Tested `hpr_mp3.rss` and it looks OK except that the URL in the `<link>` field was wrong. Fixed locally but not yet uploaded. The other feeds are to be tested next.
Owner

There were problems with the feeds, as reported by Ken.

The most serious issue was that the <enclosure length="..."> value was wrong due to a misunderstanding.

The code that collects and inserts this value has been modified, and test RSS feeds created. After validation these changes can be added to the repository, assuming there are no other problems.

There were problems with the feeds, as reported by Ken. The most serious issue was that the `<enclosure length="...">` value was wrong due to a misunderstanding. The code that collects and inserts this value has been modified, and test RSS feeds created. After validation these changes can be added to the repository, assuming there are no other problems.
Owner

Further issues relating to the generation of the <itunes:summary> XML required enhancements to the site-generator. Now testing is complete.

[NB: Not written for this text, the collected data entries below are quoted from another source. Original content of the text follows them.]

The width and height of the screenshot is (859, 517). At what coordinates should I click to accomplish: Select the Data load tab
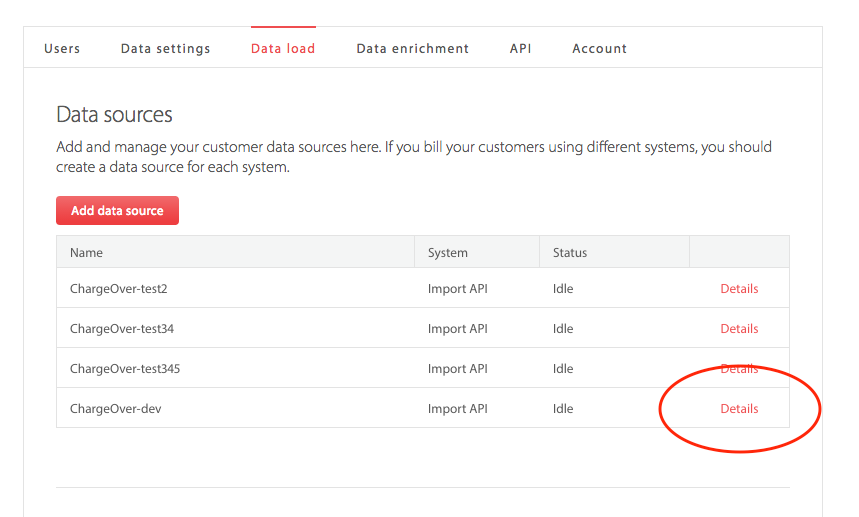[283, 49]
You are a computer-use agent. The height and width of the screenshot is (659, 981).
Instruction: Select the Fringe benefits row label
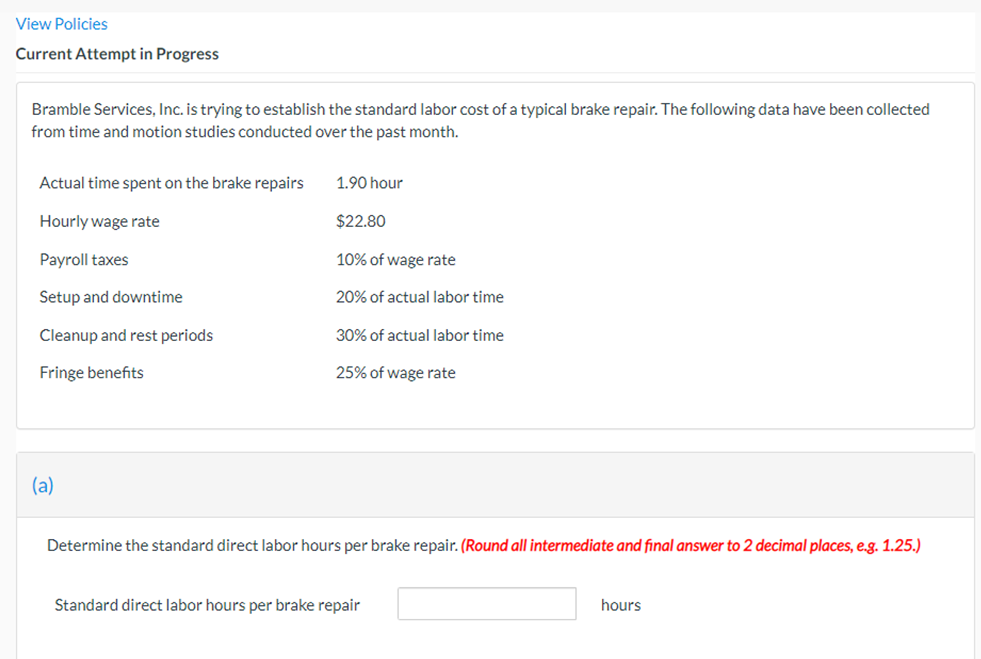pos(91,372)
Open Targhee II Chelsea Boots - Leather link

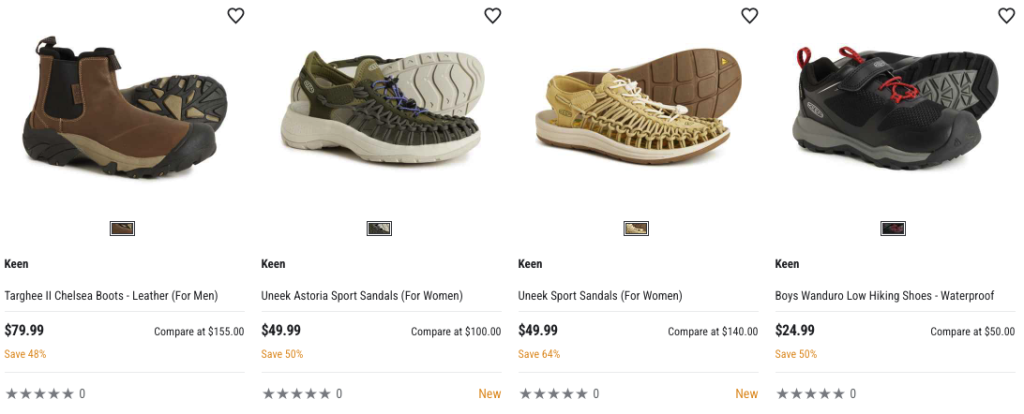tap(111, 296)
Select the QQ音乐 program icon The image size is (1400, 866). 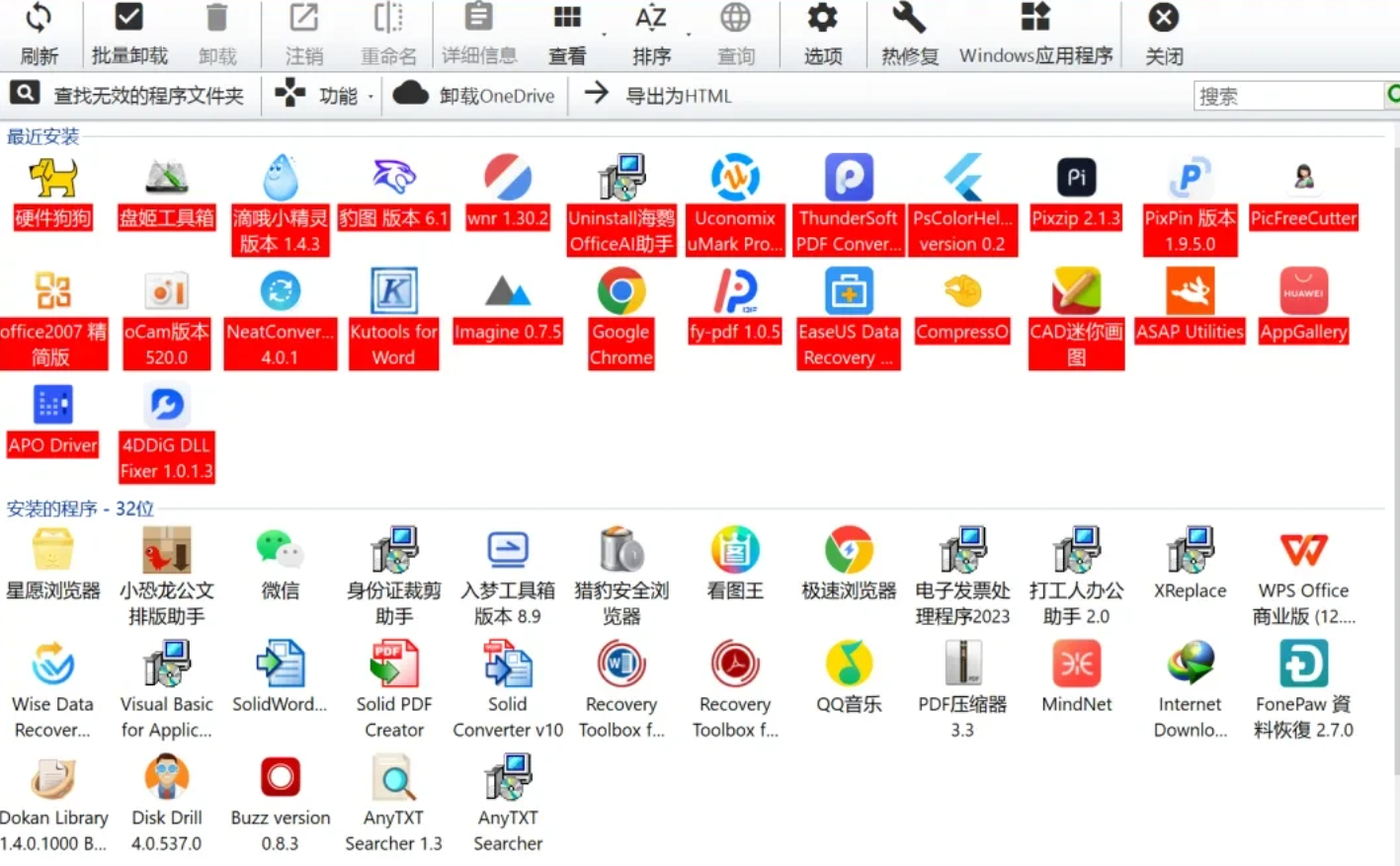[849, 666]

Further issues relating to the generation of the `<itunes:summary>` XML required enhancements to the `site-generator`. Now testing is complete.
Author
Owner

Check list

  • Verify new feeds match old
  • Set up redirects.
  • Verify that new updates are not triggered when switching feeds.
  • Verify new updates are triggered when a weekday day switched.
# Check list - [ ] Verify new feeds match old - [ ] Set up redirects. - [ ] Verify that new updates **are not** triggered when switching feeds. - [ ] Verify new updates **are** triggered when a weekday day switched.
Author
Owner

@davmo to maintain compatibility we need to make some changes to the static site.

The links in the static have https but should be http
<googleplay:explicit>no</googleplay:explicit> should be No or Yes - upper first letter
Title don't seem to be escaped <title>HPR4119: Cov's Jams 003</title> versus <title>HPR4119: Cov&#039;s Jams 003</title>

@davmo to maintain compatibility we need to make some changes to the static site. The links in the static have `https` but should be `http` `<googleplay:explicit>no</googleplay:explicit>` should be No or Yes - upper first letter Title don't seem to be escaped `<title>HPR4119: Cov's Jams 003</title>` versus `<title>HPR4119: Cov&#039;s Jams 003</title>`
Owner

<googleplay:explicit>no</googleplay:explicit> should be No or Yes - upper first letter

A change to the macro display_explicit_feed in shared-utils.tpl.html should do this.

This change has already been made in the test version of the site and seems to work fine.

### `<googleplay:explicit>no</googleplay:explicit>` should be No or Yes - upper first letter A change to the macro `display_explicit_feed` in `shared-utils.tpl.html` should do this. This change has already been made in the test version of the site and seems to work fine.
Owner

@davmo to maintain compatibility we need to make some changes to the static site.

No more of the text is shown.